Apesar do episódio grave e da idade, o ator não cogita parar. “Não penso em aposentadoria. Sou aposentado pela lei, e isso ninguém me tasca. Mas posso diminuir o ritmo para aproveitar um pouco mais.”

Em outro trecho da entrevista, Tony revisitou sua infância e juventude. Criado por mulheres fortes – sua mãe e sua avó – em um lar sem a presença do pai, ele reconhece a importância dessa formação matriarcal na construção de seu caráter e valores.

Foi sua avó quem iniciou, com delicadeza, a conversa sobre sexualidade. “Me chamou e disse: ‘Filhinho, você anda pensando, assim, não sei, vontade de mulher?’. Arregalei o olho. Essas coisas marcam. Tinha 13, 14 anos.” Mais tarde, um dos tios tentou continuar a conversa com um certo embaraço, mas o momento ficou gravado na memória afetiva do ator.

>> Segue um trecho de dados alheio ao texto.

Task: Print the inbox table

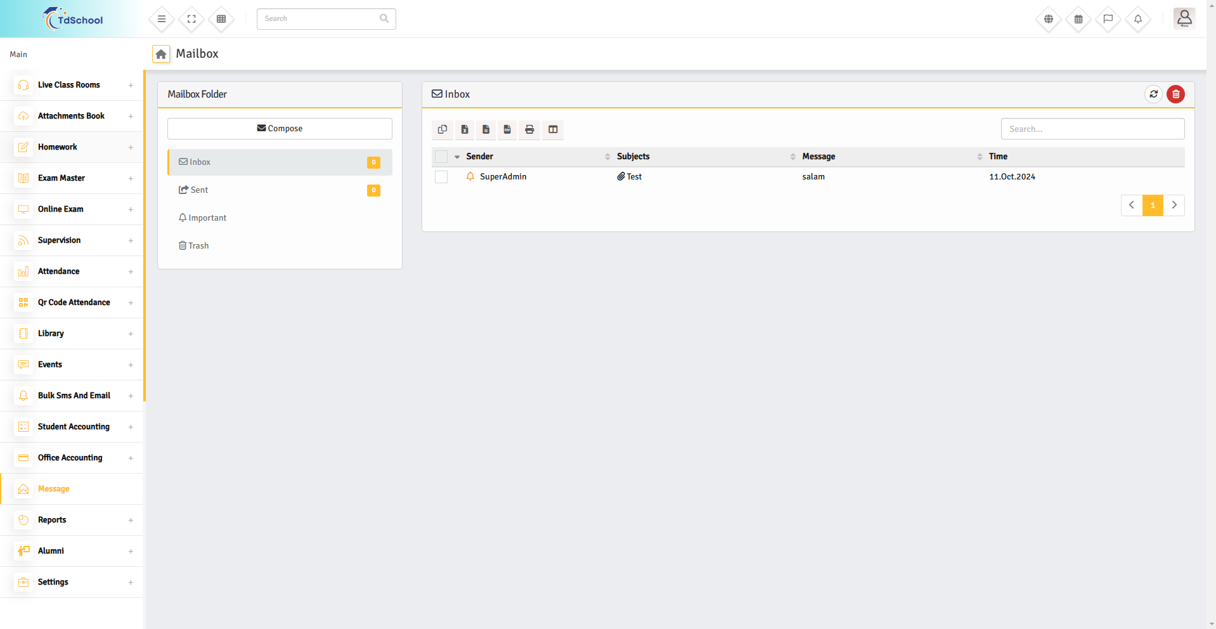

Sobre machismo, Tony é categórico. “Sei o que sou: macho, do gênero masculino. Macho, mas 'chista' não. Nunca tive essa coisa da posse.” Segundo ele, nunca precisou se policiar ou reaprender a ser homem em tempos de mudança social. “Não faz parte da minha conduta.”

Essa postura firme, que combina sensibilidade e ética, faz parte de sua visão sobre o que significa ser homem – e cidadão – nos dias de hoje. “Sou um cidadão brasileiro, com unha encravada, dor de dente e vontade de dizer ‘hoje não quero saber de nada’ como qualquer outro”, resumiu.

Entre os momentos mais emocionantes da entrevista, Tony se derreteu ao falar sobre o amor da sua vida: a esposa Lidiane, com quem está junto há 56 anos. A história do casal é marcada por cumplicidade, respeito e afeto — uma raridade em um meio onde as relações são frequentemente abaladas pela exposição pública e rotinas intensas.

“Quando pus os olhos naquela moça chamada Lidiane, Nossa Senhora, abriu-se um novo mundo”, afirmou o ator, visivelmente emocionado.

Ao ser questionado sobre fidelidade, foi direto: “Respondo sem piscar. A gente sabe que não. A gente tem paixão pelo outro.” Ele afirmou que nunca houve espaço para traições ou aventuras. “Beijar como beijo a minha mulher, nunca beijei ninguém. Nasci para essa companheira, e ela para mim.”

Para Tony, o casamento é uma construção diária que vai além da paixão romântica. “É olhar pra Lidiane de manhã e pensar no café da manhã.” Entre ensaios, gravações e viagens, o que mantém sua vida com sentido é o cotidiano ao lado da esposa.

Com sua voz mansa e presença sempre gentil, Tony também falou sobre a importância de continuar acreditando em valores como empatia, democracia e respeito às diferenças. “Continuo o mesmo cara, o mesmo homem preocupado com democracia, com liberdade, com o não ao preconceito, à intolerância, com a vida dos netos, dos filhos.”

Ainda que revele um desejo de desacelerar, o ator não deixa dúvidas de que a chama da arte segue acesa. Está envolvido com projetos no cinema, no teatro e na TV, e mesmo em recuperação da cirurgia cerebral, mostra uma vitalidade notável.

Essa conexão entre vida e arte aparece também na citação que fez do poeta Fernando Pessoa. Ao despertar na UTI, lembrou de um trecho que define com precisão sua visão filosófica sobre o corpo e a existência:

"Eu não possuo o meu corpo – como posso eu possuir com ele? Eu não possuo a minha alma – como posso possuir com ela? Não compreendo o meu espírito – como através dele compreender?"

O poema completo, extraído do Livro do Desassossego, foi citado de forma espontânea, quase como se Tony estivesse em cena. Mais do que encenar, ele vive a arte, mesmo nos momentos mais delicados.

Apesar da fama, dos prêmios e de décadas sob os holofotes, Tony Ramos preserva sua simplicidade. “Eu não mudei. Sou o Antonio, o Toninho da minha mãe, o Tunico dos amigos mais íntimos, o Tony que está dando esta entrevista.”

Esse apego às raízes e à vida real é o que o mantém relevante, admirado e amado por diferentes gerações. Seja como o galã das novelas clássicas, o ator de peças densas ou o homem comum que gosta de café da manhã com a esposa, Tony Ramos permanece como referência de ética, profissionalismo e humanidade no entretenimento brasileiro.